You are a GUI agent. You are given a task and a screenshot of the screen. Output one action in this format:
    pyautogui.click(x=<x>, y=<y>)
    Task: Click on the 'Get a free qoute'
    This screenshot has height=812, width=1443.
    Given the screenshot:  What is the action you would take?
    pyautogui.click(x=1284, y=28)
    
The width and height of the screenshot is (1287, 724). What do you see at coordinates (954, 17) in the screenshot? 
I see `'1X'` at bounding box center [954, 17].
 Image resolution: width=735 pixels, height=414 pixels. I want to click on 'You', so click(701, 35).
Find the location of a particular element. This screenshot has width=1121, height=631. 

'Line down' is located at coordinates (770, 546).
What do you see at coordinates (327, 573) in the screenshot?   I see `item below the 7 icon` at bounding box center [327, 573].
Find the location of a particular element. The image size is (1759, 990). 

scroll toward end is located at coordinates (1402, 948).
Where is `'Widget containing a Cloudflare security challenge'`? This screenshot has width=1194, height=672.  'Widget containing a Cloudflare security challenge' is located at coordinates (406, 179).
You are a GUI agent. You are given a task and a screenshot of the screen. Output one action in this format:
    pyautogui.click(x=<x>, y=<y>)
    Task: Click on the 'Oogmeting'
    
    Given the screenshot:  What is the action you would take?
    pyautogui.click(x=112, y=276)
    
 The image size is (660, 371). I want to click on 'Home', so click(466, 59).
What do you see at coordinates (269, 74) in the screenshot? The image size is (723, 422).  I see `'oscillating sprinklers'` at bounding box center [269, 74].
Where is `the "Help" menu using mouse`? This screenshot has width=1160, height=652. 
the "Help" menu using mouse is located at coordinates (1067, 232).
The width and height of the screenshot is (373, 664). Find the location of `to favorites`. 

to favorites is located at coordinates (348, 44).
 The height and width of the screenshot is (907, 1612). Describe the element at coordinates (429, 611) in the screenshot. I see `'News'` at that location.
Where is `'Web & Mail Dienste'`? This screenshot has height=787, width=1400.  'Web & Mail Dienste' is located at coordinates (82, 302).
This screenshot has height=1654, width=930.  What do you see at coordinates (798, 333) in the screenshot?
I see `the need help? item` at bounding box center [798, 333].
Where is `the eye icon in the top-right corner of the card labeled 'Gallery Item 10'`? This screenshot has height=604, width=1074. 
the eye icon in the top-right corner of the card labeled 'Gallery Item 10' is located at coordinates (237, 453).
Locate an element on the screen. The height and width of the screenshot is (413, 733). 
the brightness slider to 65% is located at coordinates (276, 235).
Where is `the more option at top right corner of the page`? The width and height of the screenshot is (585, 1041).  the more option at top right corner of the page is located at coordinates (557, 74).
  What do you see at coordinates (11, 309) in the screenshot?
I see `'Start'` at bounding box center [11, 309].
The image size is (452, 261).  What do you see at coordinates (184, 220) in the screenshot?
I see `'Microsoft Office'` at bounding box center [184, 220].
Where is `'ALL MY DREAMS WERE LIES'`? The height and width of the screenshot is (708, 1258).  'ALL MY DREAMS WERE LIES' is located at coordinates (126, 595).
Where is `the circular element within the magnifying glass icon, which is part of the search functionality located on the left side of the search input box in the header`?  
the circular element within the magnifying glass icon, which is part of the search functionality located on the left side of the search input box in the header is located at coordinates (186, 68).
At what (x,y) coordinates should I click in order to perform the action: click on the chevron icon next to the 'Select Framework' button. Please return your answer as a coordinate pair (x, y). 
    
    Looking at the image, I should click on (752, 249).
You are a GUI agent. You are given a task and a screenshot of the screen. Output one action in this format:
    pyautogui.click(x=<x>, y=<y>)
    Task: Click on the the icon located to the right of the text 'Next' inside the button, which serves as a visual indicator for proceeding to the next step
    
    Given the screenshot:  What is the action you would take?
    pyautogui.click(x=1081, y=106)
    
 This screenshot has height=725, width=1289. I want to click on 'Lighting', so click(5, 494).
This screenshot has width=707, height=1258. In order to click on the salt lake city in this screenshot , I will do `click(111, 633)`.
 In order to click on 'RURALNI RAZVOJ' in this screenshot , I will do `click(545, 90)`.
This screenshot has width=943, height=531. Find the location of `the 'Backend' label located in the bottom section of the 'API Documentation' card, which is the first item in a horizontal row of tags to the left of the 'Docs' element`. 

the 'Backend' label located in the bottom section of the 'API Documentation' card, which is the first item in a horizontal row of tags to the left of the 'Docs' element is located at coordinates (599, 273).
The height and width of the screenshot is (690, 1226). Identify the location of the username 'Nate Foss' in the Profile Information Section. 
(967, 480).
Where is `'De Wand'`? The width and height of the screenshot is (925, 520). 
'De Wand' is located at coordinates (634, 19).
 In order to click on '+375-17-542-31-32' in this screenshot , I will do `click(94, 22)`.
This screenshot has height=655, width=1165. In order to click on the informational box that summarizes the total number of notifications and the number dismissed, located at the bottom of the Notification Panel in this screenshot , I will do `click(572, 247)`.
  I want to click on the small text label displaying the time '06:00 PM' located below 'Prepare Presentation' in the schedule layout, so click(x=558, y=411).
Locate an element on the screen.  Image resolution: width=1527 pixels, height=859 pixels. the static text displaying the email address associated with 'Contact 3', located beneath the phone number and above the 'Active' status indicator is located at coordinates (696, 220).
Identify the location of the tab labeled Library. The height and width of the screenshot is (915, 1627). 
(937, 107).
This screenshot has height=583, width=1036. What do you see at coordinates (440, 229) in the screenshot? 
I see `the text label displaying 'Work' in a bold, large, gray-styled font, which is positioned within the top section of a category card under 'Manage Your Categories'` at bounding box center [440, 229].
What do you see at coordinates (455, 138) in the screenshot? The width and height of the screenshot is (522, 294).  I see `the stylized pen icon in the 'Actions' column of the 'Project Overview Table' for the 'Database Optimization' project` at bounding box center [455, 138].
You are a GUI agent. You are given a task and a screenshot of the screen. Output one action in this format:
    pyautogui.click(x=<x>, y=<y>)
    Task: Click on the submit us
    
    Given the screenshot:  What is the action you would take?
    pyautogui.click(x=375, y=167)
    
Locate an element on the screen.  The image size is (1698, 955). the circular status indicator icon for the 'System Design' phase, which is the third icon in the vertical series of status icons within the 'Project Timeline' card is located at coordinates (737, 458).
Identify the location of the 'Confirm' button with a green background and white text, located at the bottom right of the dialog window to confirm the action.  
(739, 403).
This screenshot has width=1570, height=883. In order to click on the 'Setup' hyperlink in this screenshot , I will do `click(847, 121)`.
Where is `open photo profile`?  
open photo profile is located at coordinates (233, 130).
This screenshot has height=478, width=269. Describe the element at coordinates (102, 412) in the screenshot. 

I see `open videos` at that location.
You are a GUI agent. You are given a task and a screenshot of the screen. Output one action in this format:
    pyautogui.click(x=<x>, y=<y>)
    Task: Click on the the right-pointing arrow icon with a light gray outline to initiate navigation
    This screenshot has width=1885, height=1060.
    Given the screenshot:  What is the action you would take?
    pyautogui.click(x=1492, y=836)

○ ○ ○

*Your task:* Retype every row above with each line reproduced verbatim.

*The completed task:*
You are a GUI agent. You are given a task and a screenshot of the screen. Output one action in this format:
    pyautogui.click(x=<x>, y=<y>)
    Task: Click on the 'Get a free qoute'
    This screenshot has height=812, width=1443.
    Given the screenshot:  What is the action you would take?
    pyautogui.click(x=1284, y=28)
    
The width and height of the screenshot is (1287, 724). What do you see at coordinates (954, 17) in the screenshot? 
I see `'1X'` at bounding box center [954, 17].
 Image resolution: width=735 pixels, height=414 pixels. I want to click on 'You', so click(701, 35).
Find the location of a particular element. This screenshot has width=1121, height=631. 

'Line down' is located at coordinates (770, 546).
What do you see at coordinates (327, 573) in the screenshot?   I see `item below the 7 icon` at bounding box center [327, 573].
Find the location of a particular element. The image size is (1759, 990). 

scroll toward end is located at coordinates (1402, 948).
Where is `'Widget containing a Cloudflare security challenge'`? This screenshot has width=1194, height=672.  'Widget containing a Cloudflare security challenge' is located at coordinates (406, 179).
You are a GUI agent. You are given a task and a screenshot of the screen. Output one action in this format:
    pyautogui.click(x=<x>, y=<y>)
    Task: Click on the 'Oogmeting'
    
    Given the screenshot:  What is the action you would take?
    pyautogui.click(x=112, y=276)
    
 The image size is (660, 371). I want to click on 'Home', so click(466, 59).
What do you see at coordinates (269, 74) in the screenshot? The image size is (723, 422).  I see `'oscillating sprinklers'` at bounding box center [269, 74].
Where is `the "Help" menu using mouse`? This screenshot has width=1160, height=652. 
the "Help" menu using mouse is located at coordinates (1067, 232).
The width and height of the screenshot is (373, 664). Find the location of `to favorites`. 

to favorites is located at coordinates (348, 44).
 The height and width of the screenshot is (907, 1612). Describe the element at coordinates (429, 611) in the screenshot. I see `'News'` at that location.
Where is `'Web & Mail Dienste'`? This screenshot has height=787, width=1400.  'Web & Mail Dienste' is located at coordinates (82, 302).
This screenshot has height=1654, width=930.  What do you see at coordinates (798, 333) in the screenshot?
I see `the need help? item` at bounding box center [798, 333].
Where is `the eye icon in the top-right corner of the card labeled 'Gallery Item 10'`? This screenshot has height=604, width=1074. 
the eye icon in the top-right corner of the card labeled 'Gallery Item 10' is located at coordinates (237, 453).
Locate an element on the screen. The height and width of the screenshot is (413, 733). 
the brightness slider to 65% is located at coordinates (276, 235).
Where is `the more option at top right corner of the page`? The width and height of the screenshot is (585, 1041).  the more option at top right corner of the page is located at coordinates (557, 74).
  What do you see at coordinates (11, 309) in the screenshot?
I see `'Start'` at bounding box center [11, 309].
The image size is (452, 261).  What do you see at coordinates (184, 220) in the screenshot?
I see `'Microsoft Office'` at bounding box center [184, 220].
Where is `'ALL MY DREAMS WERE LIES'`? The height and width of the screenshot is (708, 1258).  'ALL MY DREAMS WERE LIES' is located at coordinates (126, 595).
Where is `the circular element within the magnifying glass icon, which is part of the search functionality located on the left side of the search input box in the header`?  
the circular element within the magnifying glass icon, which is part of the search functionality located on the left side of the search input box in the header is located at coordinates (186, 68).
At what (x,y) coordinates should I click in order to perform the action: click on the chevron icon next to the 'Select Framework' button. Please return your answer as a coordinate pair (x, y). 
    
    Looking at the image, I should click on (752, 249).
You are a GUI agent. You are given a task and a screenshot of the screen. Output one action in this format:
    pyautogui.click(x=<x>, y=<y>)
    Task: Click on the the icon located to the right of the text 'Next' inside the button, which serves as a visual indicator for proceeding to the next step
    
    Given the screenshot:  What is the action you would take?
    pyautogui.click(x=1081, y=106)
    
 This screenshot has height=725, width=1289. I want to click on 'Lighting', so click(5, 494).
This screenshot has width=707, height=1258. In order to click on the salt lake city in this screenshot , I will do `click(111, 633)`.
 In order to click on 'RURALNI RAZVOJ' in this screenshot , I will do `click(545, 90)`.
This screenshot has width=943, height=531. Find the location of `the 'Backend' label located in the bottom section of the 'API Documentation' card, which is the first item in a horizontal row of tags to the left of the 'Docs' element`. 

the 'Backend' label located in the bottom section of the 'API Documentation' card, which is the first item in a horizontal row of tags to the left of the 'Docs' element is located at coordinates (599, 273).
The height and width of the screenshot is (690, 1226). Identify the location of the username 'Nate Foss' in the Profile Information Section. 
(967, 480).
Where is `'De Wand'`? The width and height of the screenshot is (925, 520). 
'De Wand' is located at coordinates (634, 19).
 In order to click on '+375-17-542-31-32' in this screenshot , I will do `click(94, 22)`.
This screenshot has height=655, width=1165. In order to click on the informational box that summarizes the total number of notifications and the number dismissed, located at the bottom of the Notification Panel in this screenshot , I will do `click(572, 247)`.
  I want to click on the small text label displaying the time '06:00 PM' located below 'Prepare Presentation' in the schedule layout, so click(x=558, y=411).
Locate an element on the screen.  Image resolution: width=1527 pixels, height=859 pixels. the static text displaying the email address associated with 'Contact 3', located beneath the phone number and above the 'Active' status indicator is located at coordinates (696, 220).
Identify the location of the tab labeled Library. The height and width of the screenshot is (915, 1627). 
(937, 107).
This screenshot has height=583, width=1036. What do you see at coordinates (440, 229) in the screenshot? 
I see `the text label displaying 'Work' in a bold, large, gray-styled font, which is positioned within the top section of a category card under 'Manage Your Categories'` at bounding box center [440, 229].
What do you see at coordinates (455, 138) in the screenshot? The width and height of the screenshot is (522, 294).  I see `the stylized pen icon in the 'Actions' column of the 'Project Overview Table' for the 'Database Optimization' project` at bounding box center [455, 138].
You are a GUI agent. You are given a task and a screenshot of the screen. Output one action in this format:
    pyautogui.click(x=<x>, y=<y>)
    Task: Click on the submit us
    
    Given the screenshot:  What is the action you would take?
    pyautogui.click(x=375, y=167)
    
Locate an element on the screen.  The image size is (1698, 955). the circular status indicator icon for the 'System Design' phase, which is the third icon in the vertical series of status icons within the 'Project Timeline' card is located at coordinates (737, 458).
Identify the location of the 'Confirm' button with a green background and white text, located at the bottom right of the dialog window to confirm the action.  
(739, 403).
This screenshot has width=1570, height=883. In order to click on the 'Setup' hyperlink in this screenshot , I will do `click(847, 121)`.
Where is `open photo profile`?  
open photo profile is located at coordinates (233, 130).
This screenshot has height=478, width=269. Describe the element at coordinates (102, 412) in the screenshot. 

I see `open videos` at that location.
You are a GUI agent. You are given a task and a screenshot of the screen. Output one action in this format:
    pyautogui.click(x=<x>, y=<y>)
    Task: Click on the the right-pointing arrow icon with a light gray outline to initiate navigation
    This screenshot has width=1885, height=1060.
    Given the screenshot:  What is the action you would take?
    pyautogui.click(x=1492, y=836)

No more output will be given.